§ DATA FOR THE TASK
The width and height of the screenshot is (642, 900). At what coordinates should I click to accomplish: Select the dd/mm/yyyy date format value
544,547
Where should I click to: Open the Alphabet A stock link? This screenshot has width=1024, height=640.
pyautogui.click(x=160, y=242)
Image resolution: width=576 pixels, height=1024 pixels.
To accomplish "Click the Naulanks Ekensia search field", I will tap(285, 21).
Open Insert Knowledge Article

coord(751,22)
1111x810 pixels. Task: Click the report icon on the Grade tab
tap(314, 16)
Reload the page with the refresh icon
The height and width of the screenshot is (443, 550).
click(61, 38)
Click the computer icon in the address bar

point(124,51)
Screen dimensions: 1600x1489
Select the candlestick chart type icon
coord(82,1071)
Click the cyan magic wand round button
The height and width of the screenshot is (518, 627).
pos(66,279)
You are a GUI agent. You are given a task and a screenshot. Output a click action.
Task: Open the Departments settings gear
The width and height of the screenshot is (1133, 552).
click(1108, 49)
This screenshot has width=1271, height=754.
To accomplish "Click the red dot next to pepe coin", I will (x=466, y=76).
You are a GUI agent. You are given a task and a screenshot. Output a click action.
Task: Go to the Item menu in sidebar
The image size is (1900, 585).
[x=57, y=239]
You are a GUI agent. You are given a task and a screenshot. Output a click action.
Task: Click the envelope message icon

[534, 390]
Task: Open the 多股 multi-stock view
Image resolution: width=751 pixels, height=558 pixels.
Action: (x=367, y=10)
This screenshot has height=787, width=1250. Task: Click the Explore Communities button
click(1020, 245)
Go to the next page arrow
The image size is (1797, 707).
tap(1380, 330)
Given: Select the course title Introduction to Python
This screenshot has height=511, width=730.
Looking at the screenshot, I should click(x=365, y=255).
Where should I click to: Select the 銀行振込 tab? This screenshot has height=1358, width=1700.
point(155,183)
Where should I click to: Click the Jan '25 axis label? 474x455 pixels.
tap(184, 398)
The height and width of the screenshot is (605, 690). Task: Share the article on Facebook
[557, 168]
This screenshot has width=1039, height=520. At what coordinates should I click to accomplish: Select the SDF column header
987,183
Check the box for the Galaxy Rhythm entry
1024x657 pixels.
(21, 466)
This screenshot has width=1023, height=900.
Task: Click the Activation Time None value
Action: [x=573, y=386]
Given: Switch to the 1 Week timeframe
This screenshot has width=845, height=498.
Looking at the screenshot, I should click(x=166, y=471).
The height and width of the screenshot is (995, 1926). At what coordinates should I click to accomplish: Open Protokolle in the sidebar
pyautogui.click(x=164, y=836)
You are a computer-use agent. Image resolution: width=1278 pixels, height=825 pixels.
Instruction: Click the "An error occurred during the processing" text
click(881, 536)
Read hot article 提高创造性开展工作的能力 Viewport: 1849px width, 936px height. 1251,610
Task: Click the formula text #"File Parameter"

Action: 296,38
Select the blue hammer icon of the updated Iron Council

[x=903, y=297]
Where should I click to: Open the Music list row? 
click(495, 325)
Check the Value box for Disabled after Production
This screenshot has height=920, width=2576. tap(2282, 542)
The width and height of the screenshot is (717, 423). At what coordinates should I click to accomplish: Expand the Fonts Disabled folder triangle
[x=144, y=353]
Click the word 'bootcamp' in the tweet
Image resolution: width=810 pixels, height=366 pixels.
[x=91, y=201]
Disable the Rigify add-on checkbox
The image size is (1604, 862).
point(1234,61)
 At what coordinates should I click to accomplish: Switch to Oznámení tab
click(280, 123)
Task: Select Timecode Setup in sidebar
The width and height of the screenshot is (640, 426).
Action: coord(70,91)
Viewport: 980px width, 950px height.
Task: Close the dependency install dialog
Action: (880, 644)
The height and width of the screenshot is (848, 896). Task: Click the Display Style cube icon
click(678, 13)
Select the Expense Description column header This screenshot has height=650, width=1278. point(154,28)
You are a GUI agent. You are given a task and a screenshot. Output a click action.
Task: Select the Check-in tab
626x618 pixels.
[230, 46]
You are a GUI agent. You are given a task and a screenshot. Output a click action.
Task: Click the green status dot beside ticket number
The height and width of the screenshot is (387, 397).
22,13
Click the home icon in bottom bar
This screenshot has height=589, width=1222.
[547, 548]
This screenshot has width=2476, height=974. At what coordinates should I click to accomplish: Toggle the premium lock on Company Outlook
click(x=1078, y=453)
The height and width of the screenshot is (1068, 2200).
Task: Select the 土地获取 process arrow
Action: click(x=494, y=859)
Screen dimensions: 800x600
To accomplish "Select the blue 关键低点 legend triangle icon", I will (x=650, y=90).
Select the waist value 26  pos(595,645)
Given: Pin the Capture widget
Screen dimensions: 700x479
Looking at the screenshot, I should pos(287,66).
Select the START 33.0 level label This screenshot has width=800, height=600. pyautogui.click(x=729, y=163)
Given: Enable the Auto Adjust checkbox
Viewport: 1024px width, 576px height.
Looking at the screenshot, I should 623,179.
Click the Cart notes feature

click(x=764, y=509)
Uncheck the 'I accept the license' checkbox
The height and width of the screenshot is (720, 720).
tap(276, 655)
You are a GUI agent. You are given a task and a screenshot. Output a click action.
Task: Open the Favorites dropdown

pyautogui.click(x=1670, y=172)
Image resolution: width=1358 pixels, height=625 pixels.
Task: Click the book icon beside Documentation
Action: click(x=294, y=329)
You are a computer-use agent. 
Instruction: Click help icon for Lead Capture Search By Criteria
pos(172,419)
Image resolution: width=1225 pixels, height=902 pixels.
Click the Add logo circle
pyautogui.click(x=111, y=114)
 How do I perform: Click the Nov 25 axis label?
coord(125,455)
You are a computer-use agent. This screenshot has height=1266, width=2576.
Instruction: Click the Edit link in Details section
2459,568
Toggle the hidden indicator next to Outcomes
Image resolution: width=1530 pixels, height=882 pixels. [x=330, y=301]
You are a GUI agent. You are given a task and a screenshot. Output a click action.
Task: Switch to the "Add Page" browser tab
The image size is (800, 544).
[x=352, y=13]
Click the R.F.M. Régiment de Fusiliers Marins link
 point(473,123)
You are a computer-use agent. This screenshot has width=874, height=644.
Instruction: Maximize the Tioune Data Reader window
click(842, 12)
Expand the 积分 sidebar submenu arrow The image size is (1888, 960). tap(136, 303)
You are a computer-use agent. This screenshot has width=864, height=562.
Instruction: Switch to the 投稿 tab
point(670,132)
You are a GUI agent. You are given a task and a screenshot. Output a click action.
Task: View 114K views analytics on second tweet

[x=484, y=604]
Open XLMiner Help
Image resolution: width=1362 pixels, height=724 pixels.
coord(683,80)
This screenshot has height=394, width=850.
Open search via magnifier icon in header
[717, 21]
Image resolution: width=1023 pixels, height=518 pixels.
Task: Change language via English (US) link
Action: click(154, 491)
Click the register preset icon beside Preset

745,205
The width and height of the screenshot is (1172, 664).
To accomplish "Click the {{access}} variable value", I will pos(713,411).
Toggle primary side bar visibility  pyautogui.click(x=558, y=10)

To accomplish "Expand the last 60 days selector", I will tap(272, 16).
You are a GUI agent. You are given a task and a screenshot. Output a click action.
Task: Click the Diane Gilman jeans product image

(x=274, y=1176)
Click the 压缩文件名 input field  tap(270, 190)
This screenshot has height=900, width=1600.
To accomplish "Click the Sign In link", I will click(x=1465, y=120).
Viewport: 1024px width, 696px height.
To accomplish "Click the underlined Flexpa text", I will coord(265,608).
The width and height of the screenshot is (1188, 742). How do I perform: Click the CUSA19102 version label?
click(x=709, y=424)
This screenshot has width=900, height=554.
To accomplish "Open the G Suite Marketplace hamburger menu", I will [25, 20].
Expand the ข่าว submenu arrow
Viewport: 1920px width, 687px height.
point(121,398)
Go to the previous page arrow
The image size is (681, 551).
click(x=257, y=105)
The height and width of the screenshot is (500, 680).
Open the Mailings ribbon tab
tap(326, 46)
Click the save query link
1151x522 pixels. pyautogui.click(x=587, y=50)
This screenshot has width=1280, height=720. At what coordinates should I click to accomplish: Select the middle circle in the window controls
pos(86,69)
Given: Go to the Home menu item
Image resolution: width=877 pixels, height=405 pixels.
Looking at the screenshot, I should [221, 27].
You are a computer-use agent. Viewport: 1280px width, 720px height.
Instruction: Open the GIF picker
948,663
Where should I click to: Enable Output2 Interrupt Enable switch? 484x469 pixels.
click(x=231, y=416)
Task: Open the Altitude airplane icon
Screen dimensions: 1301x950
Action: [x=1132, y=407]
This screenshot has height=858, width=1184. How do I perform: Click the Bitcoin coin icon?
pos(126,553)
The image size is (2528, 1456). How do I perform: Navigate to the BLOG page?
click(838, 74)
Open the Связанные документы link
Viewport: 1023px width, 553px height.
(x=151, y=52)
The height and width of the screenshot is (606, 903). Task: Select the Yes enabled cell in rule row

§ EXERCISE OBJECTIVE
For the listing above, state how many lines include the word "will", and give only the number.

§ WRITTEN REPLY
8